Mrs. Yee had apparently struck herself in the leg when she missed her nemesis’ skull. The bronze incense burner lay on the floor while she limped back to her chair, moaning in pain and supported by two sons.
“Esther! Are you all right?” Max asked, appearing at my side. Nelli was with him, panting anxiously.
“I’ve been looking for you,” I said, getting my breath back. “Where were you?”
“Due to the demands of Nelli’s corporeal form, we had to step outside for a few minutes.” I assumed he meant she had needed a little walk. Max looked at the injured woman who was limping toward a chair, then he looked at the hysterically shrieking woman who was still flailing atop the corpse while John tried to disentangle her. “What manner of cataclysm occurred in our absence?”
“Benny’s mistress showed up. His wife attacked her.”
“Ah, and you rescued the young woman? I see.”
“I don’t think she sees,” I said, looking in her direction.
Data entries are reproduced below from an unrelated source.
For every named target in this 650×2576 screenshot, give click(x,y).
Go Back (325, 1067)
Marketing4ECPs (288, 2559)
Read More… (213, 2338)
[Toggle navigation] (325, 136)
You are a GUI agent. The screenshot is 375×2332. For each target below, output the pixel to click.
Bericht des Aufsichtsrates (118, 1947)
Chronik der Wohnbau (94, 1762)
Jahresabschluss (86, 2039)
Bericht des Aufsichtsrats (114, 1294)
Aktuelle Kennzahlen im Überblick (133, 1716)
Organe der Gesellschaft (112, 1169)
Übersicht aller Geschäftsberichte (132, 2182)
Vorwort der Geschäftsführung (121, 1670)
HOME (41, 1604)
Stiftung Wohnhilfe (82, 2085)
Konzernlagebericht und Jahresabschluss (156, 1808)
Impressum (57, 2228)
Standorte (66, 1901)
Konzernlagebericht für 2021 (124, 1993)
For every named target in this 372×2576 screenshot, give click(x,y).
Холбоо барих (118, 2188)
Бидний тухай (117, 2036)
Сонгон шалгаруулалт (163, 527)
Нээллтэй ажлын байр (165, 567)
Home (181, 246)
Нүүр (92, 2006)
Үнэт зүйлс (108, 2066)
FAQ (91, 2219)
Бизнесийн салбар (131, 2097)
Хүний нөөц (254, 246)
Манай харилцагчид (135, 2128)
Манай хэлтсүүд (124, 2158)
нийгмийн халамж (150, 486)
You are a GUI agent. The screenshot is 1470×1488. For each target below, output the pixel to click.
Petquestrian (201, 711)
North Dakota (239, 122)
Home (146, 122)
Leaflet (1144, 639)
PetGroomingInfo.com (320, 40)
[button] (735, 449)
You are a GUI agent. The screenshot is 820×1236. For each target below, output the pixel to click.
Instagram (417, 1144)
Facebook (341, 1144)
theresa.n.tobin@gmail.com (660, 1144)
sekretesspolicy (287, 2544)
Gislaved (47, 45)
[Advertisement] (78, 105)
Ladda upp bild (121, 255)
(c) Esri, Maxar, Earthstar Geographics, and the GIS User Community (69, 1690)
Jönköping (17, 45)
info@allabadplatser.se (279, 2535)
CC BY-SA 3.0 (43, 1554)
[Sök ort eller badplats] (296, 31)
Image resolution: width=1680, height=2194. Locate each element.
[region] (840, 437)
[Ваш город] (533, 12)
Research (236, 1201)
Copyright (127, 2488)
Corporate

Benny’s mistress, now back on her own two feet, was pointing at me and shouting angrily. John, who was speaking to her in English, with a few Chinese phrases thrown in, was not having any success with trying to calm her down. When she saw me gazing her with a bemused frown, that was evidently the last straw. She took off one of her high-heeled shoes and, holding it overhead like a weapon, lunged for me.
Max stepped into her path and, with a quick gesture and a word in Latin, caused the shoe to fly out of her hand. Due to the woman’s uncoordinated movements and her hysteria, it almost looked natural, despite her startled reaction. I wasn’t sure anyone else saw it happen, anyhow, since Nelli had started barking ferociously the moment the woman’s attack began, and a dog that size is pretty distracting when she behaves that way.
John grabbed the woman, restraining her, while Max soothed Nelli.
A nice-looking, neatly dressed man who appeared to be in his thirties rushed to the coffin and started tidying up Benny’s appearance. He looked over his shoulder and said, “Get her out of here, John!”
I realized that must be John’s older brother.
“Right.” Speaking calmly to her, John retained a firm grip on the woman as he started dragging her away. “Let’s go find a taxi for you.”
As they started making their way through the crowd, the woman now sobbing again, I said to Max, “I’ve never been to a Chinese funeral before, but you have. Are they usually this eventful?”
Rather than answering, he said, “We were able to examine the corpse earlier. Nelli exhibited no peculiar reaction to it.”
Watching John’s brother fuss over Benny’s body, I asked, “How did you get Nelli close enough to the coffin to—”
“John has told his family and the Yees that Nelli is a therapy dog and that I brought her here to comfort those who have trouble expressing their grief. Since we are in America, this explanation was received without the incredulity it would produce in most societies.”
I looked at Nelli. She drooled a little.
“I gather she hasn’t noticed any demonic entities at this festive gathering?”